對於測試結果的分析,我們通常觀察下面幾種情況。
觀察前端應用的返回結果。這裡需要分兩種情況來考慮:第一,按照前端應用業務功能點及流程進行操作,觀察返回結果是否符合業務方的需求預期;第二,操作後端的伺服器(通常是重啟、宕機、斷網等操作),觀察前端應用的返回結果是否符合系統的設計需求。
分析伺服器日誌。在功能測試過程中,當我們在啟動伺服器的時候,需要將日誌級別定義為Debug級別(最低級別)。這樣做的主要目的是為了能便於測試工程師來分析日誌和定位問題。為了能更好地定位問題,常常需要在伺服器程序代碼中進行日誌打樁,把程序中的一些重要數據通過日誌的方式展現出來。通常情況下,我們需要對日誌的格式進行約定,在日誌行中增加一些關鍵字來進行分類,這將便於測試工程師進行日誌分析,也有利於開展分佈系統的自動化測試。另外,值得注意的是,我們儘可能地將打樁代碼放在Debug代碼中,避免影響系統代碼,引入新問題。
分析操作系統的一些重要信息。我們測試的分佈系統絕大多數是基於Linux操作系統開發的,在測試的過程中,除了詳細分析程序日誌以外,還需要對操作系統的一些重要數據信息進行分析,從而來診斷伺服器程序是否存在異常。以Linux操作系統為例,我們常常會使用top命令、netstat命令及sar命令來查看操作系統的一些數據信息。例如,可以通過netstat命令檢查伺服器程序是否正確地監聽了指定的埠等。

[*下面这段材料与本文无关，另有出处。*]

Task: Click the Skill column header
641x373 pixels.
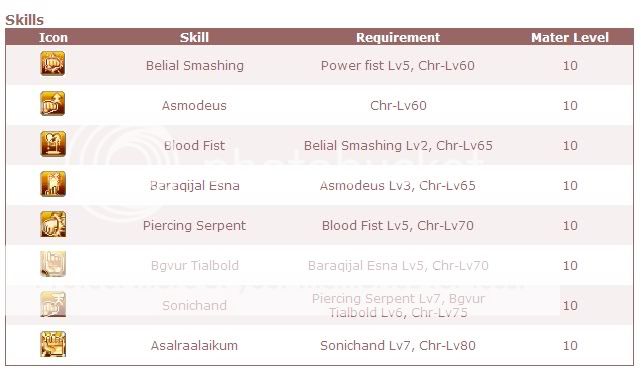Action: pos(194,37)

藉助其他分析工具。例如,如何判斷伺服器程序是否產生了內存泄漏?通常需要藉助於內存檢測工具來進行分析。在Linux環境下,我們常用Valgrind來進行內存檢測。這是一款非常好用、功能強大的分析工具,可以幫助測試或者開發工程師快速發現很多隱藏的程序Bug,尤其是在內存檢測方面(同時它還具有很多其他優秀的功能,讀者可以自己查看官網中的使用手冊)。

分佈系統壓力測試與性能測試

對於分佈系統而言,壓力測試和性能測試非常重要。在進行壓力測試和性能測試的時候,可能會碰到下面一些難點。

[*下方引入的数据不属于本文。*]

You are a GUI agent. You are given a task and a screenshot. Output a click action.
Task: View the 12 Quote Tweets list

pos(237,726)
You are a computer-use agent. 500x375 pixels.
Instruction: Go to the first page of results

數據準備。如何準備海量的測試數據並保證模擬數據的真實性?以一個分散式的文件系統為例,預先存入100GB的數據還是存入100TB的數據、存入的文件是大小基本一致差別不大還是各不相同甚至差異很大(例如,從幾十位元組至幾十兆位元組不等),這些因素對於分佈系統的性能影響是有很大差異的。另外,如果需要預先存入100TB的數據,若按每秒寫入100MB數據來計算,寫入100TB數據需要100×1024×1024/100=1048576秒=291.27小時=12天。我們是否能忍受這麼長時間的數據準備工作?為了解決這樣的問題,我們需要對系統架構設計進行深入分析,設計好測試場景,並提前進行測試用例的設計,以儘早開始準備測試數據。

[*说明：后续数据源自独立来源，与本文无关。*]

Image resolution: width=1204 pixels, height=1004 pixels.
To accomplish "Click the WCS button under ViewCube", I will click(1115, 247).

性能或壓力測試工具。通常來說,分佈系統的測試需要開發一些測試工具來滿足性能測試的需求。如果可以的話,建議這樣的測試工具最好由測試工程師自己來實現,因為測試工程師更清楚自己的測試需求。當需要自己開發測試工具的時候,有兩個關鍵問題需要重點關註:第一,一些關鍵數據的收集方式與計算將成為性能測試工具的關鍵,例如,TPS(每秒請求數)、Throughput(吞吐量)計算的準確性;第二,要保證性能測試工具的性能,如果工具本身的性能不好,將無法給予分佈系統足夠強大的壓力來進行測試。另外,當考慮到多併發(例如有10萬客戶端同時併發連接)時,如果性能測試工具在一台測試機器上只能運行50個或者更少的話,那麼需要的測試機器數量也將會很龐大(例如2000台測試機),這個成本或許是許多公司不能承受的。因此,性能測試工具本身的性能必須要足夠好才能滿足需求、降低測試成本。

分佈系統自動化測試

自動化測試是測試行業發展的必然趨勢,對於分佈系統測試而言也不例外。在實施分佈系統自動化測試的過程中,我們可能會碰到下面兩個難點問題。
涉及平台多且硬體雜,測試流程式控制制困難。在實施自動化測試的過程中,測試腳本需要控制的操作系統和應用程序很多,而且存在跨平台的特性,同時還有可能需要控制一些網路設備。因此,選擇一個優秀的自動化測試框架成為了非常重要的工作之一。以我們的實踐經驗來看,STAF是一個不錯的選擇,它的平台(Windows及Linux各版本)支持及開發語言的支持都很全面。
測試結果驗證複雜。對於分佈系統的自動化測試來說,我們需要通過測試腳本來收集各種測試結果數據以驗證測試結果的正確性。在實施自動化測試的過程中,我們可以將測試結果數據收集部分模塊化,通過各子模塊來檢測各項數據是否正確。例如,我們會設計一個日誌分析模塊,主要負責從伺服器應用程序的日誌中收集相應數據進行對比驗證(本文前面提到的在打樁日誌中增加關鍵字部分就顯得格外重要)。
隨著網際網路的發展,大型分佈系統也越來越多、越來越複雜、越來越重要。如何有效地保證大型分佈系統7×24小時全天候持續穩定地運行也就成為了一個重要課題。